Friday, 19 October 2012

Measured religious reactions to marriage equality in France

Below is a non-edited version of my first comment piece for Gay Star News.

Just like in the UK, marriage equality features high up on the news agenda in France. And like in the UK, the most vocal voices against equality come from the right and usually with a religious flavoring.

From the fringes of the main conservative party, Sarkozy's UMP, there have been various mentions of paedophilia, incest or zoophilia as possible consequences of a change in the law. Brigitte Barèges, Christian Vanneste and François Lebel are the main culprits here.

A handful of Mayors have warned that they would disobey the law if it passes, and refuse to perform same-sex ceremonies.

Christine Boutin, who had already distinguished herself by the virulence of her homophobia during the parliamentary debates on PACS in 1999, has called for a referendum on the subject.

So far so sadly familiar.

Religious leaders have, of course, also made themselves heard, none more vocally than the Catholic Archbishop of Lyon, Cardinal Philippe Barbarin, who also went for paedophilia and incest.

The problem
Carry on the comment piece about religious reactions to marriage equality in France, starting after its last sentence.

Supplied information
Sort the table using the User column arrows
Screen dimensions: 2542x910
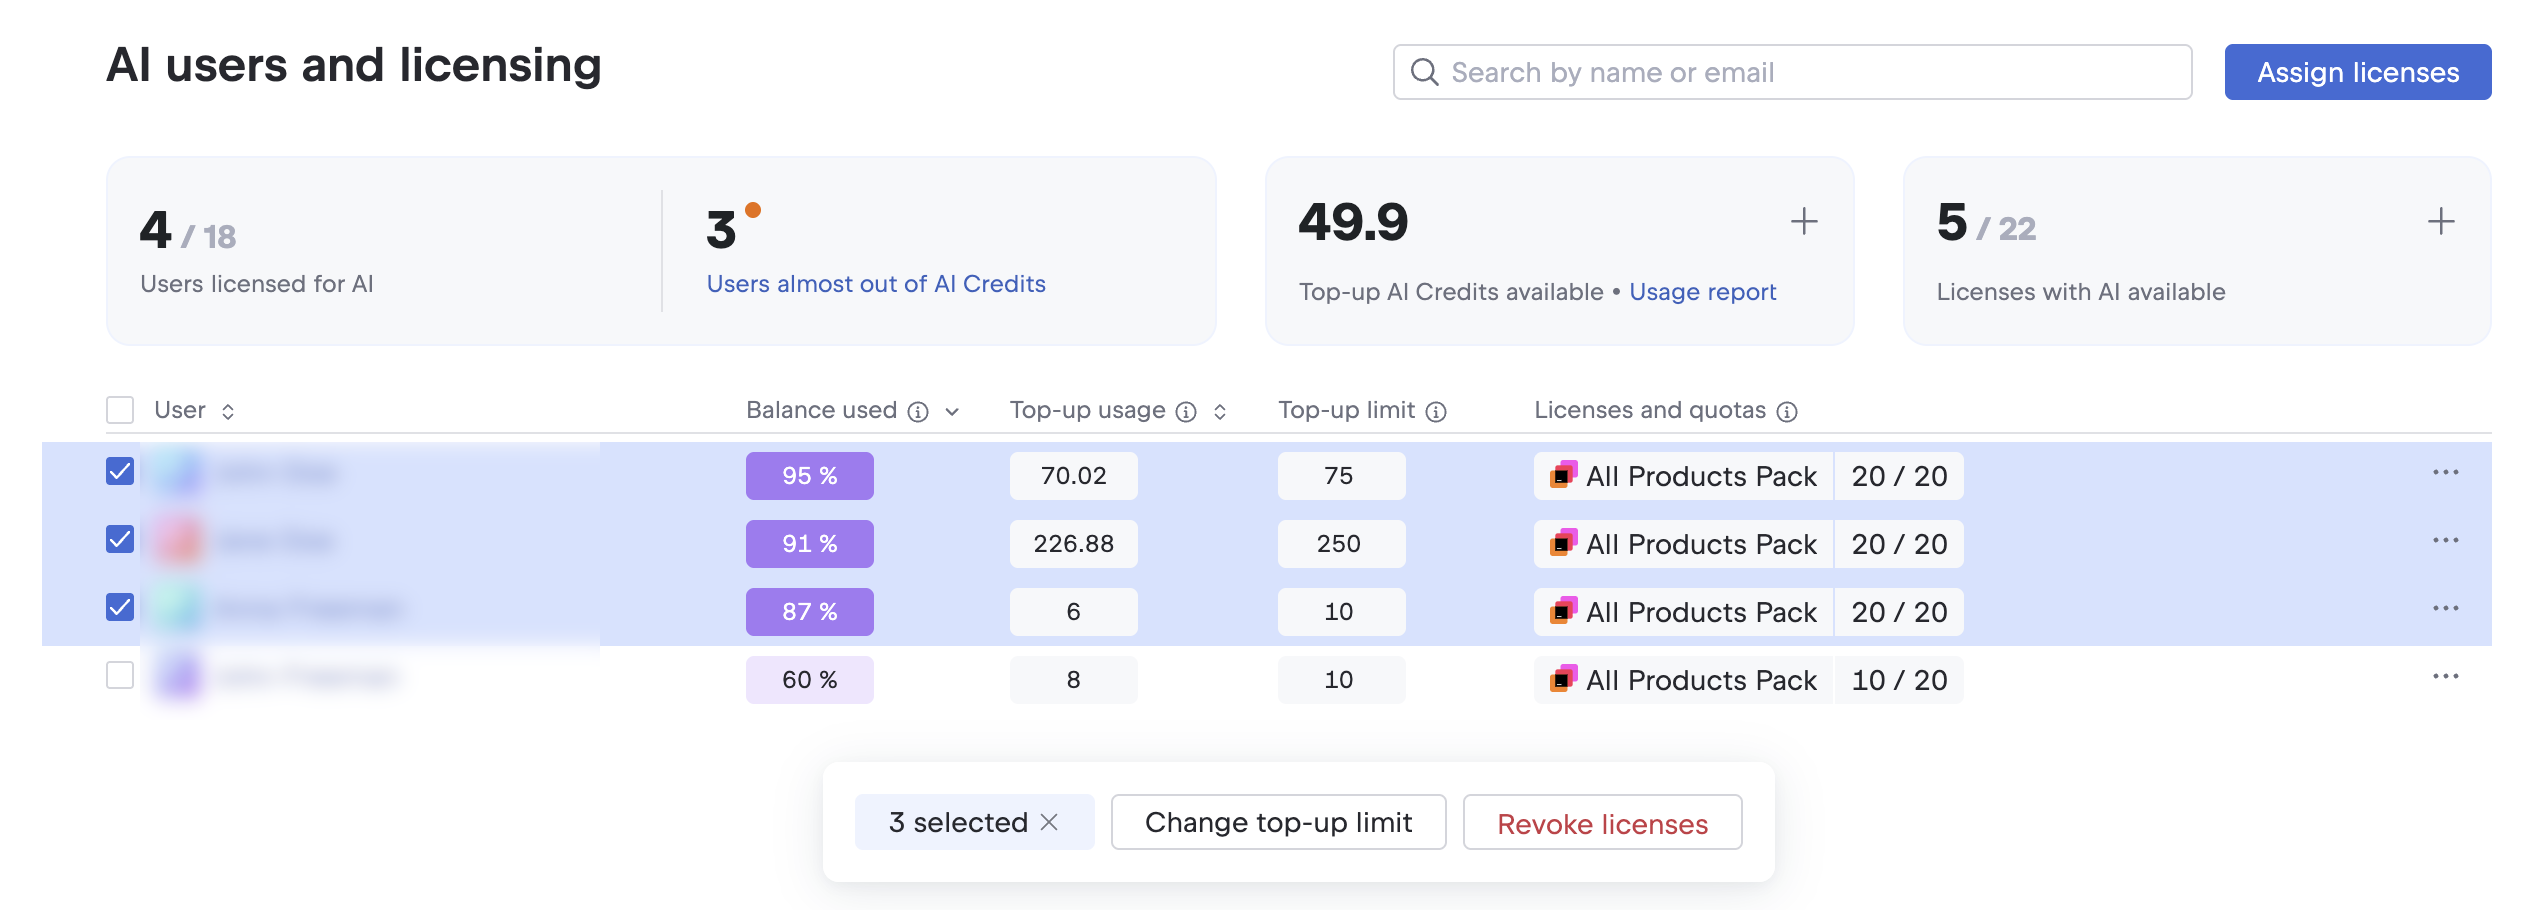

Result of this task
Interestingly though, as the Chief Rabbi publishes a 25 page essay declaring his opposition to extending marriage and adoption rights to same-sex couples, the rhetoric used by religious leaders seems much more measured than that used in the UK.

This may be due to the well-estabished secular tradition of the country that the arguments presented by the religious to oppose le mariage pour tous (marriage for all) seem to be contained within fairly legitimate and almost reasonable limits.

They seem to be more genuinely against a change in the definition of marriage than we find them in the UK where words usually quickly turn into a homophobic rants or hysterical protestations of persecution.

Even the Catholic Conference of French Bishops, who's leader has declare the idea a "mistake" and ordered a prayer to be read in all churches during a major festival in August this year, seems willing to consider some form of solemnised unions for same-sex couples that would go beyond PACS, as long as it's not called marriage.

The Chief Rabbi acknowledges that it is not possible to negate the reality of same-sex couples and refuses to judge gay people, placing homophobic hate crimes on the same level as racism and anti-semitism. He just can't see marriage being open to non-heterosexual couples for a series of religious and cultural reasons.

Muslims leaders declare themselves mildly "opposed" to the idea for, it seems, no other reason than that Islam forbids it. Again we are very far from the vitriolic statements we have heard here in the UK.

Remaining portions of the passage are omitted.